Links to MOA and Hugin
AMIDST leverages existing functionalities and algorithms by interfacing to software tools such as Hugin, and MOA (Massive Online Analysis). This allows the toolbox to efficiently exploit well-established systems and also broaden the AMIDST user-base.
HuginLink consists of a set of functionalities implemented to link the AMIDST toolbox with Hugin commercial software. This connection extends AMIDST by providing some of the main functionalities of Hugin, such as exact inference algorithms and scalable structural learning algorithms (Madsen et al., 2014). Hugin is a third-party commercial software and to access to these functionalities it is needed a license of the software and to follow some specific installation steps (further information is given here).
MoaLink ensures an easy use of AMDIST functionalities within MOA. The main idea is that any model deployed in AMIDST can be integrated and evaluated using MOA's graphical user interface. As a proof of concept, MoaLink already provides a classification, a regression and a clustering method based on BN models with latent variables. These models are learnt in a streaming fashion using AMIDST Learning Engine.
Concept drift
AMIDST also offers some support for dealing with concept drift while learning BNs from data streams. More precisely, the toolbox supports a novel probabilistic approach based on latent variables (Borchani et al., 2015) for detecting and adapting to concept drifts.
Bibliography
Hanen Borchani, Ana M. Martinez, Andres R. Masegosa, et al. Modeling concept drift: A probabilistic graphical model based approach. In The Fourteenth International Symposium on Intelligent Data Analysis, pages 72-83, 2015.

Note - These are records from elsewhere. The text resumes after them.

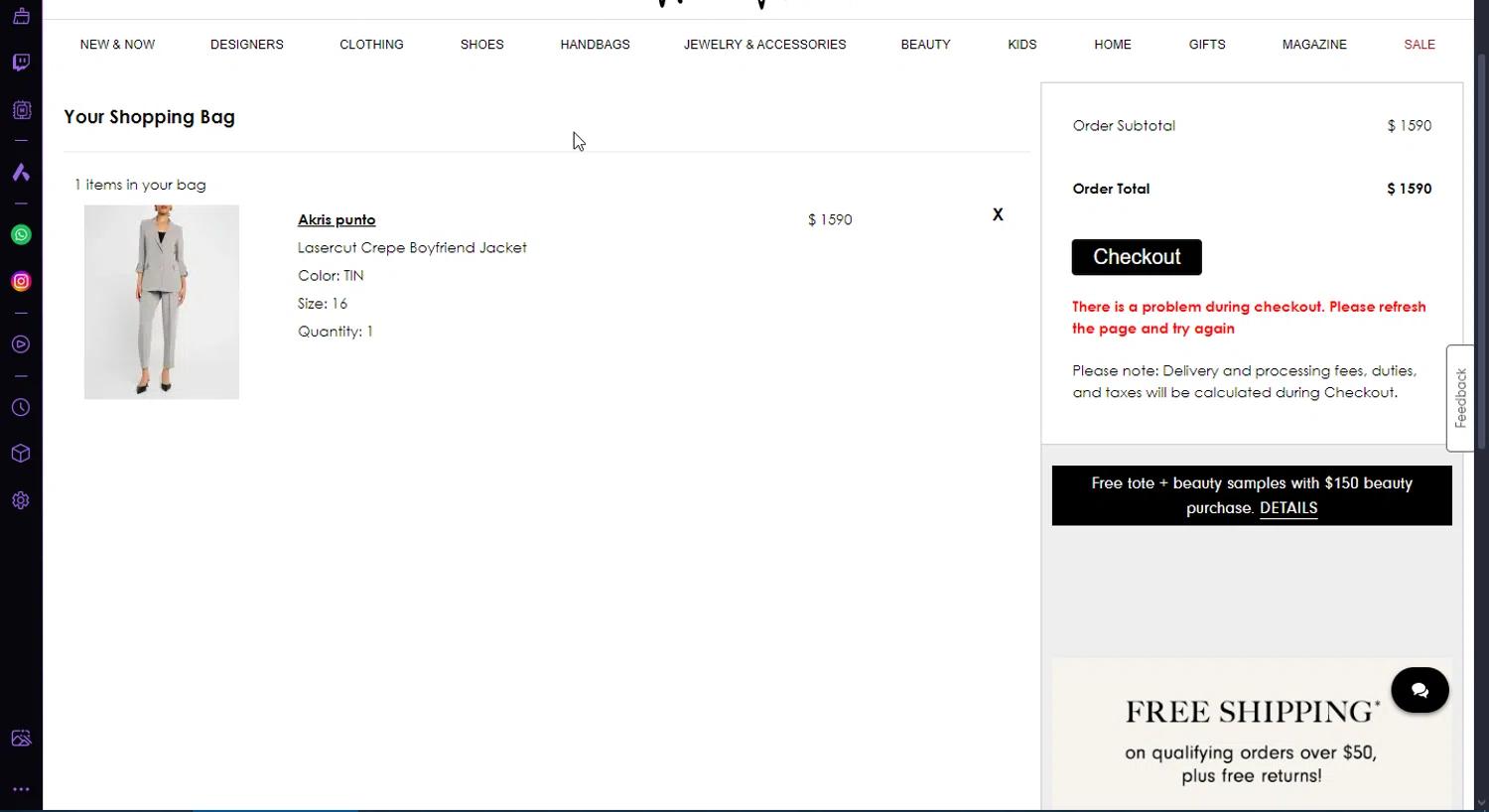Click DETAILS in the free tote banner
Viewport: 1489px width, 812px height.
[1288, 508]
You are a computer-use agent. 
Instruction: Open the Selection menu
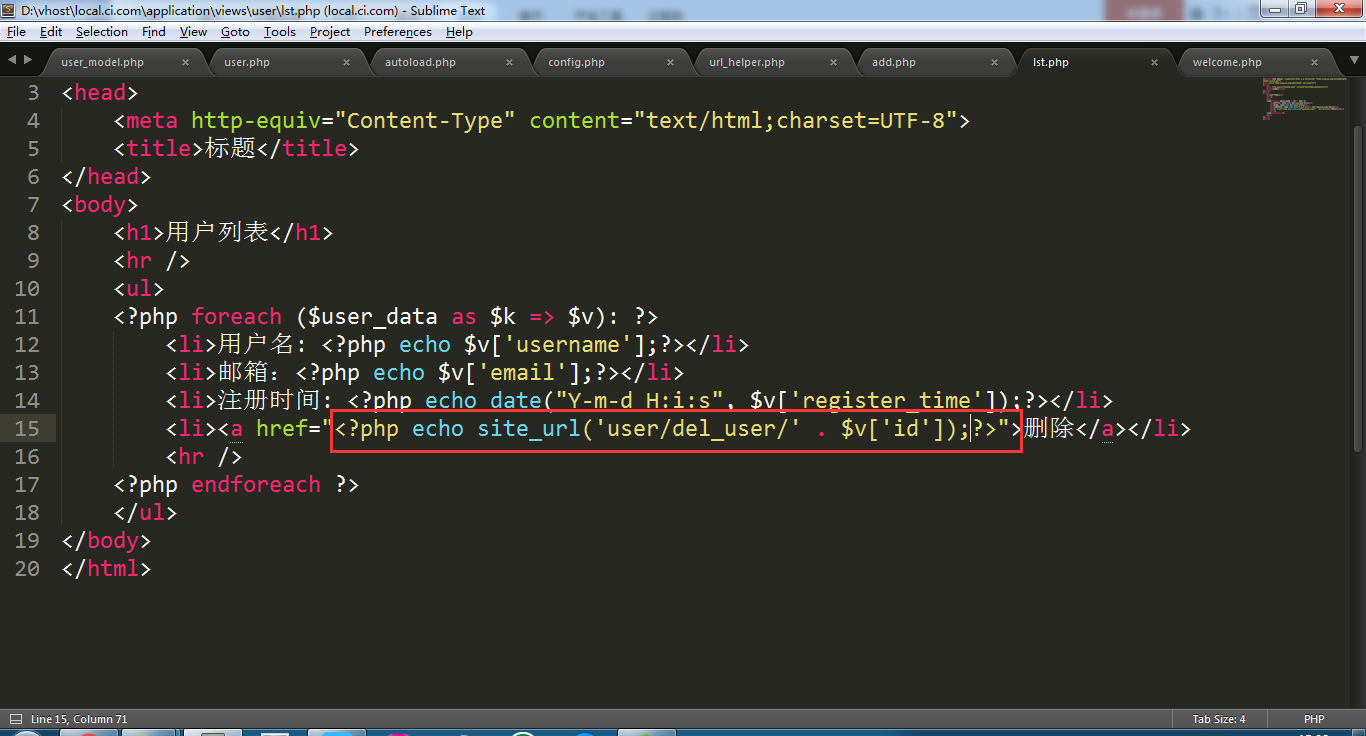point(101,32)
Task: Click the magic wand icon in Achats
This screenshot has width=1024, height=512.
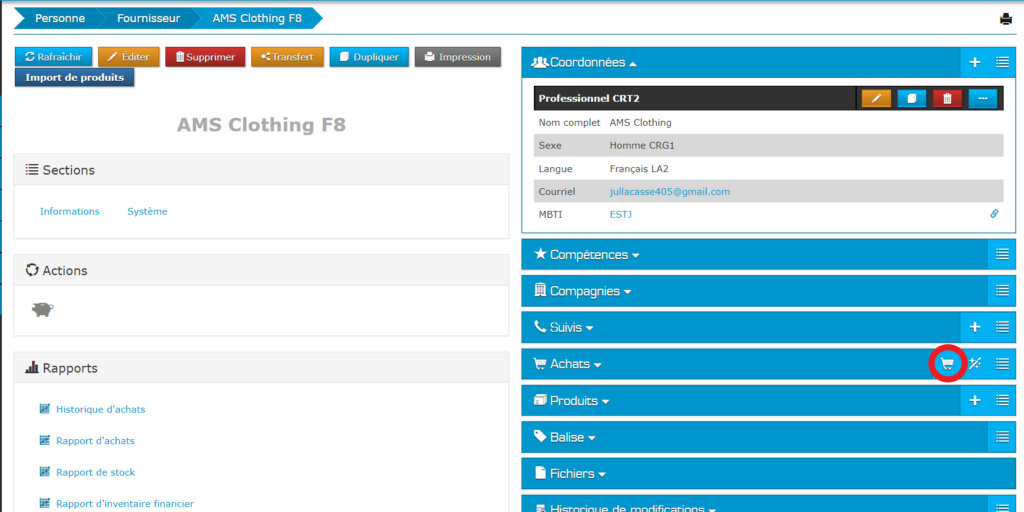Action: click(975, 364)
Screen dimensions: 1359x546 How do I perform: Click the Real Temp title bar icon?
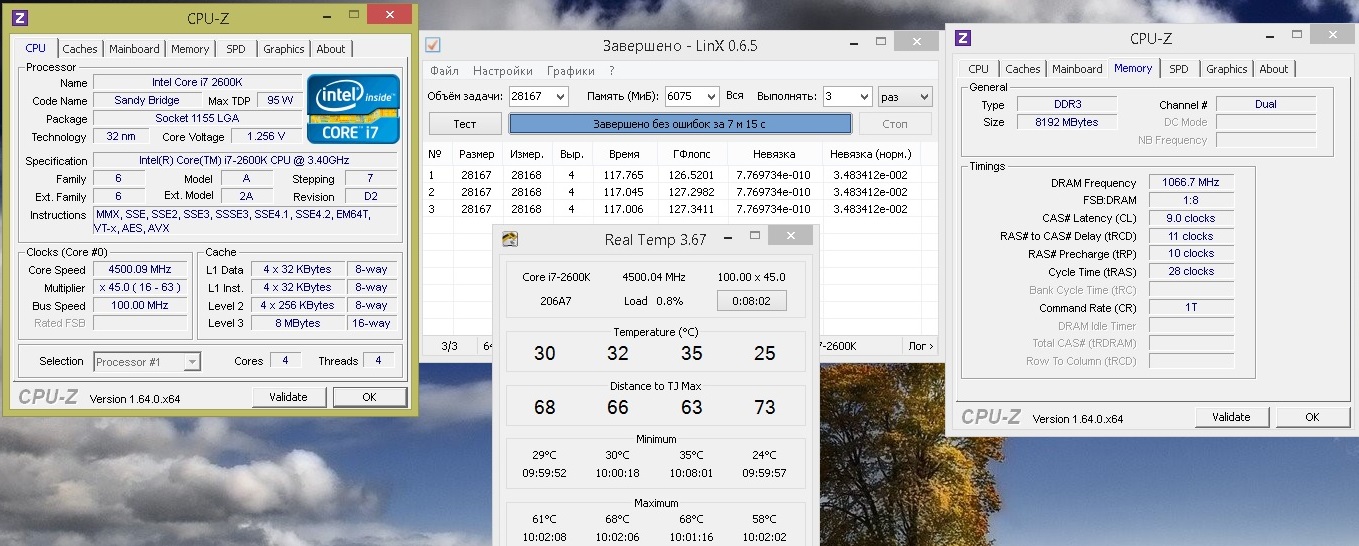(510, 239)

Tamara Broderick, Nicholas Boyd, Andre Wibisono, Ashia C. Wilson, and Michael I. Jordan. Streaming variational Bayes. In Advances in Neural Information Processing Systems, pages 1727–1735, 2013.
J.M. Hammersley and D.C. Handscomb. Monte Carlo Methods. Methuen & Co, London, UK, 1964.
Anders L. Madsen, Frank Jensen, Uffe B. Kjærulff, and Michael Lang. HUGIN-the tool for Bayesian networks and influence diagrams. International Journal of Artificial Intelligence Tools, 14(3):507–543, 2005.
Anders L. Madsen, Frank Jensen, Antonio Salmeron, et al. A new method for vertical parallelisation of TAN learning Based on balanced incomplete block designs. In The Seventh European Workshop on Probabilistic Graphical Models, pages 302–317, 2014.
Anders L. Madsen, Frank Jensen, Antonio Salmeron, et al. Parallelization of the PC Algorithm. In The XVI Conference of the Spanish Association for Artificial Intelligence, pages 14-24, 2015.
Andres R. Masegosa, Ana M. Martinez, and Hanen Borchani. Probabilistic graphical models on multi-core CPUs using Java 8. IEEE Computational Intelligence Magazine, Special Issue on Computational Intelligence Software, Under review, 2015.
Antonio Salmeron, Dario Ramos-Lopez, Hanen Borchani, et al. Parallel importance sampling in conditional linear Gaussian networks. In The XVI Conference of the Spanish Association for Artificial Intelligence, pages 36-46, 2015.
F. W. Scholz. Maximum Likelihood Estimation. John Wiley & Sons, Inc., 2004.
John M. Winn and Christopher M. Bishop. Variational message passing. Journal of Machine Learning Research, 6:661–694, 2005.